**Data records**

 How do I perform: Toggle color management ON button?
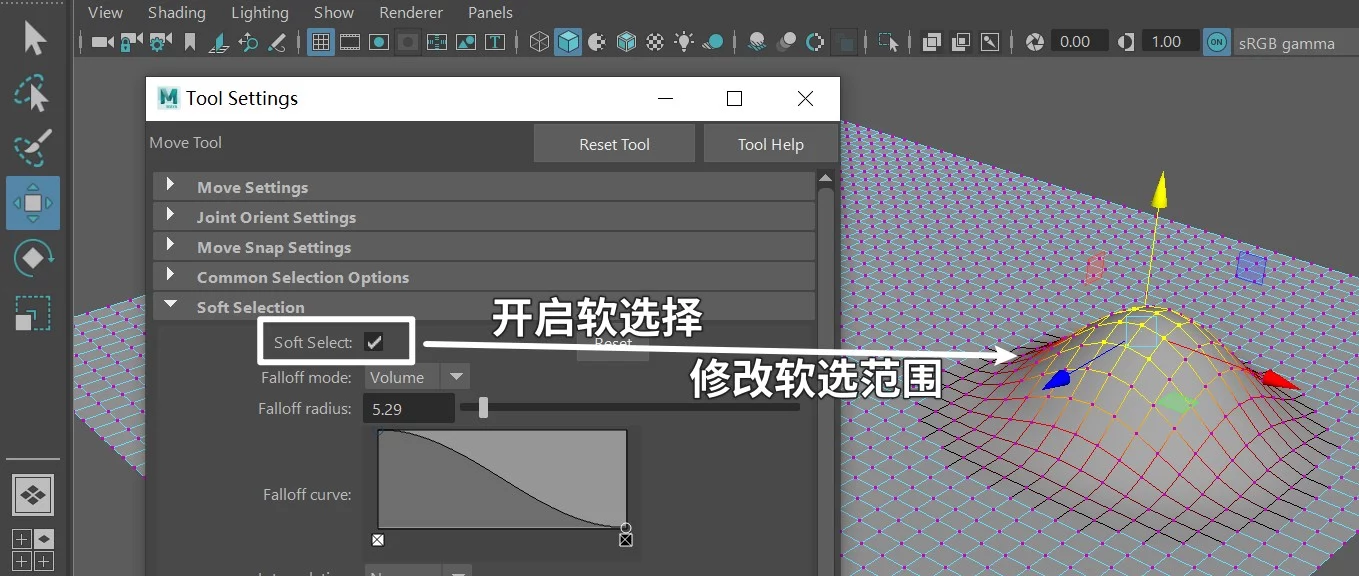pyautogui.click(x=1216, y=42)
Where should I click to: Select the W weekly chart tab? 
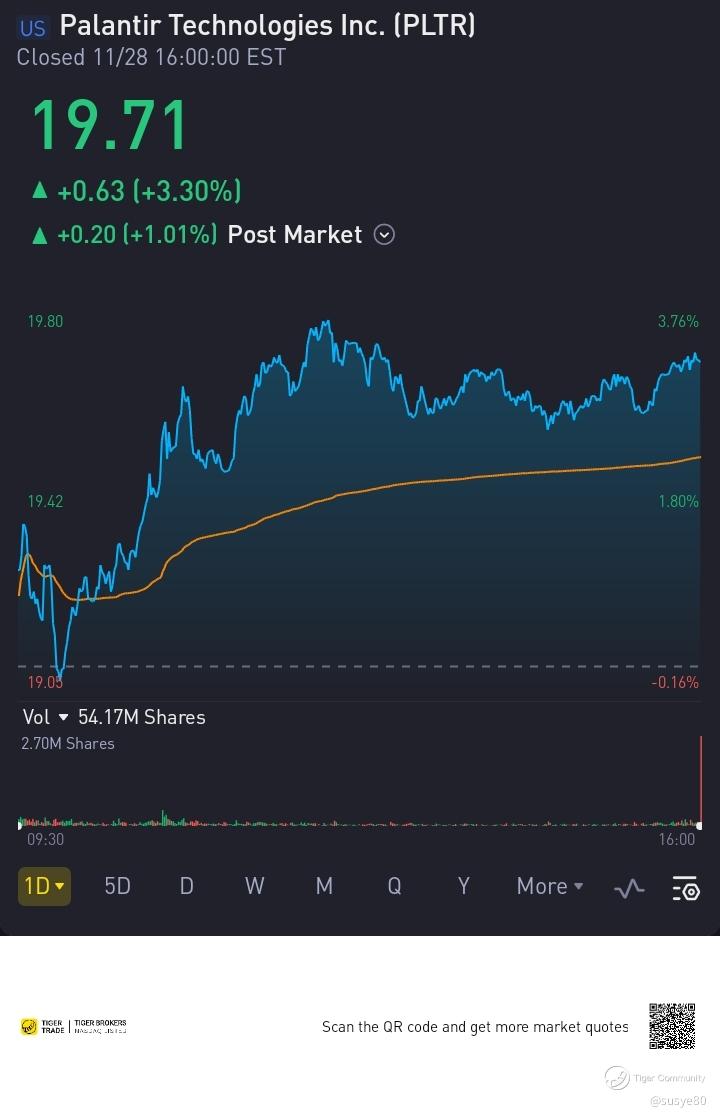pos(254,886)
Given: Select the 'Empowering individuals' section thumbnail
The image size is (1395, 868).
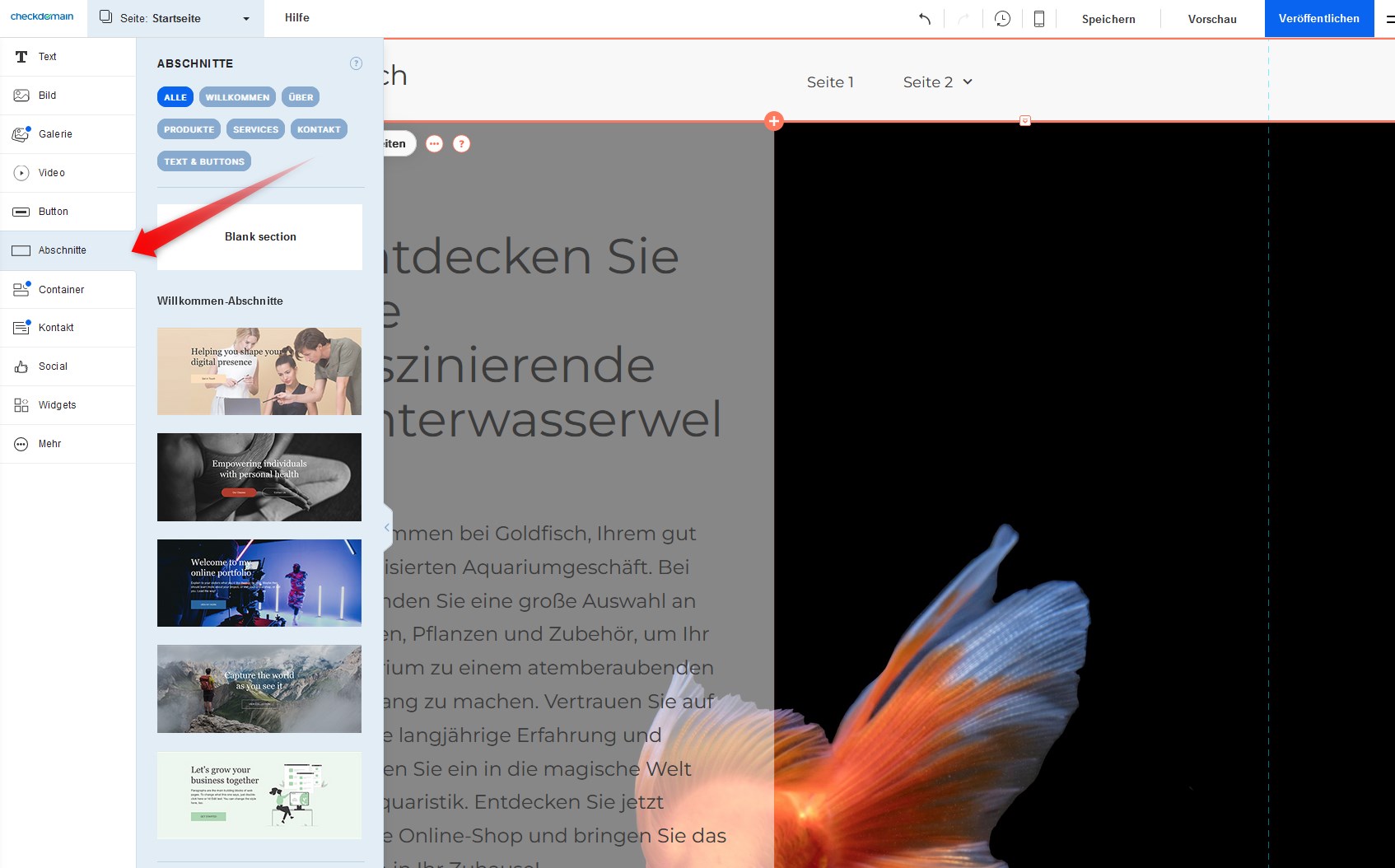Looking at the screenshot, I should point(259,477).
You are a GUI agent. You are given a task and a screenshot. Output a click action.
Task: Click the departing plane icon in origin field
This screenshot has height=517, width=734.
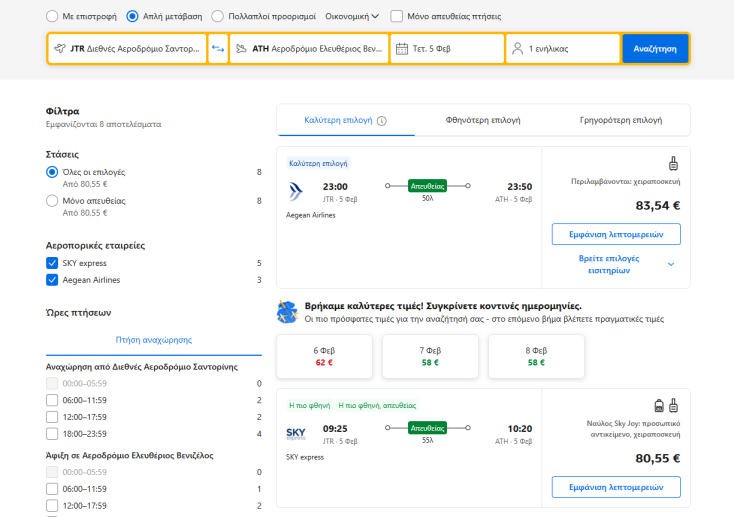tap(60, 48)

--

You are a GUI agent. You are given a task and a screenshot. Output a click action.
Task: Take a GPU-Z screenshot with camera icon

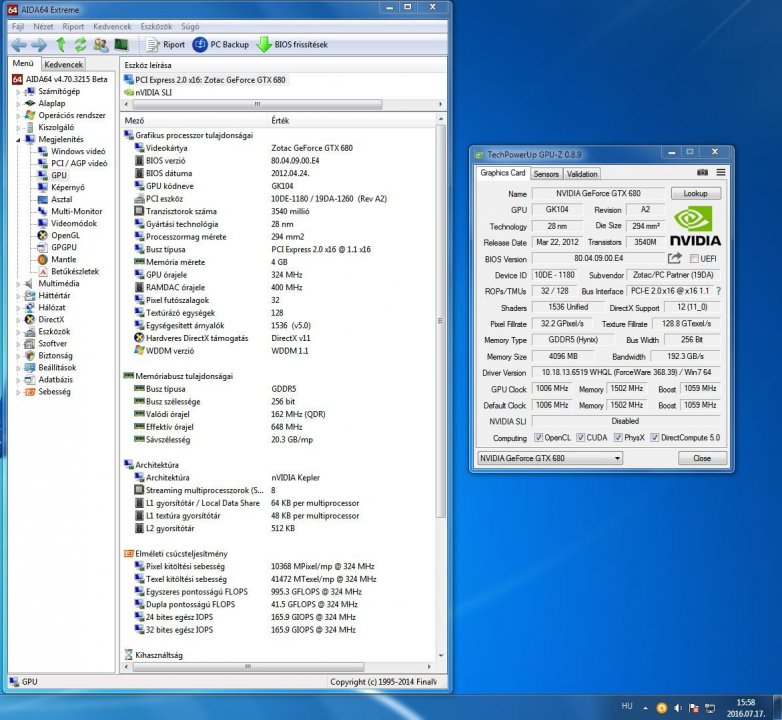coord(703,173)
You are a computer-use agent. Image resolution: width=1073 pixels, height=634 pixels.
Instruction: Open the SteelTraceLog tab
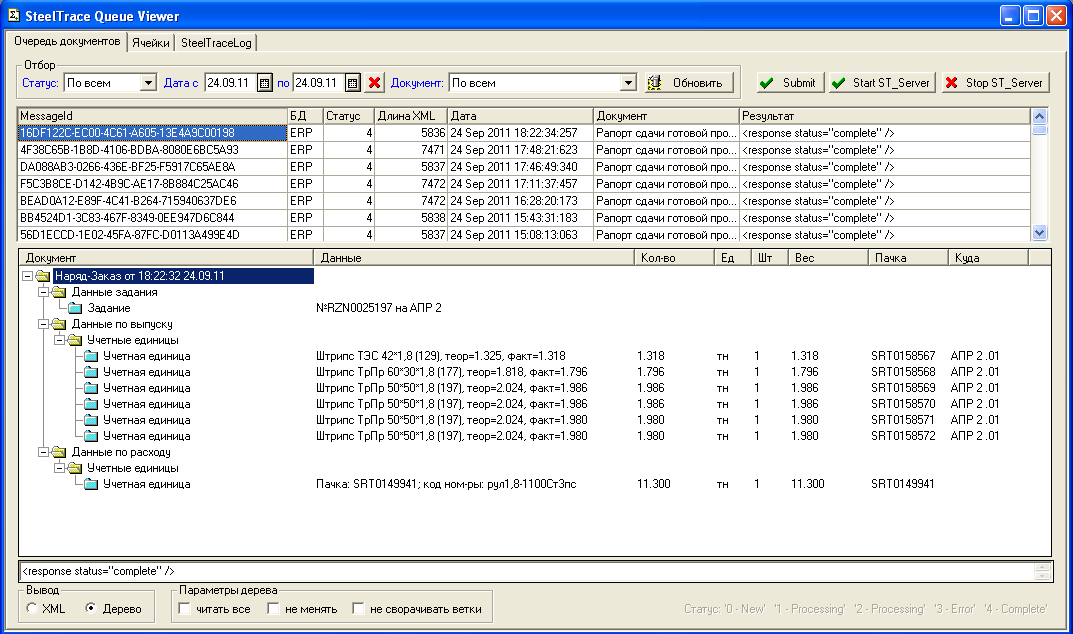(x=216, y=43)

--

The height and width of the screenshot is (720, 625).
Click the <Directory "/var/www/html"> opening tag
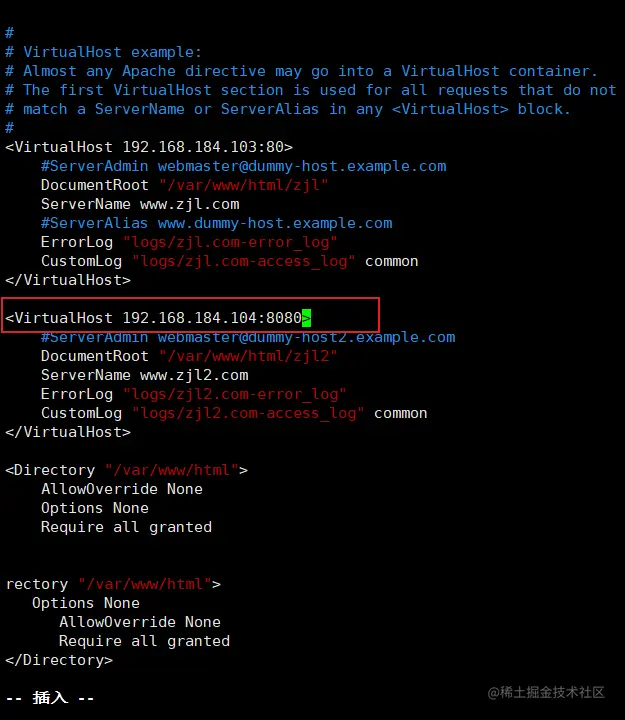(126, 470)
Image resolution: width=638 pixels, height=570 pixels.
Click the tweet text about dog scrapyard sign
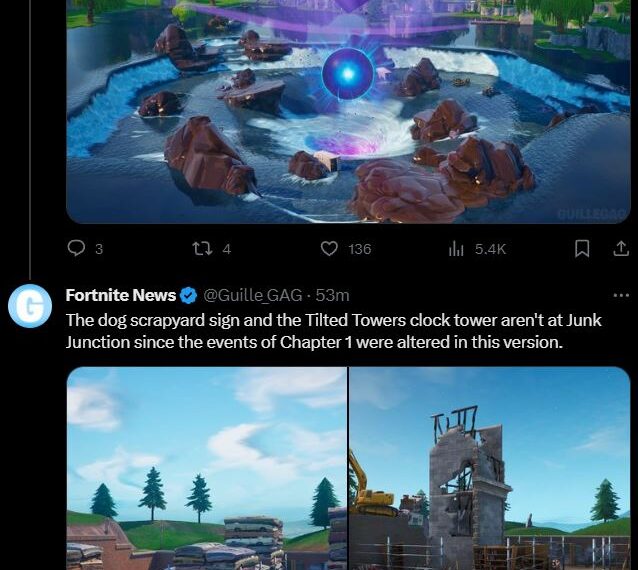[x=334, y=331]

**Requirement**
Copy the lines above exactly, starting at the one with "How do I perform: Toggle" and ending at the one with "Given: Select the", both included. Leave out any pictures and add nothing else.

**Solution to this task**
 How do I perform: Toggle color management ON button?
pyautogui.click(x=1216, y=42)
Where should I click to: Select the W weekly chart tab? 
pos(254,886)
Given: Select the 'Empowering individuals' section thumbnail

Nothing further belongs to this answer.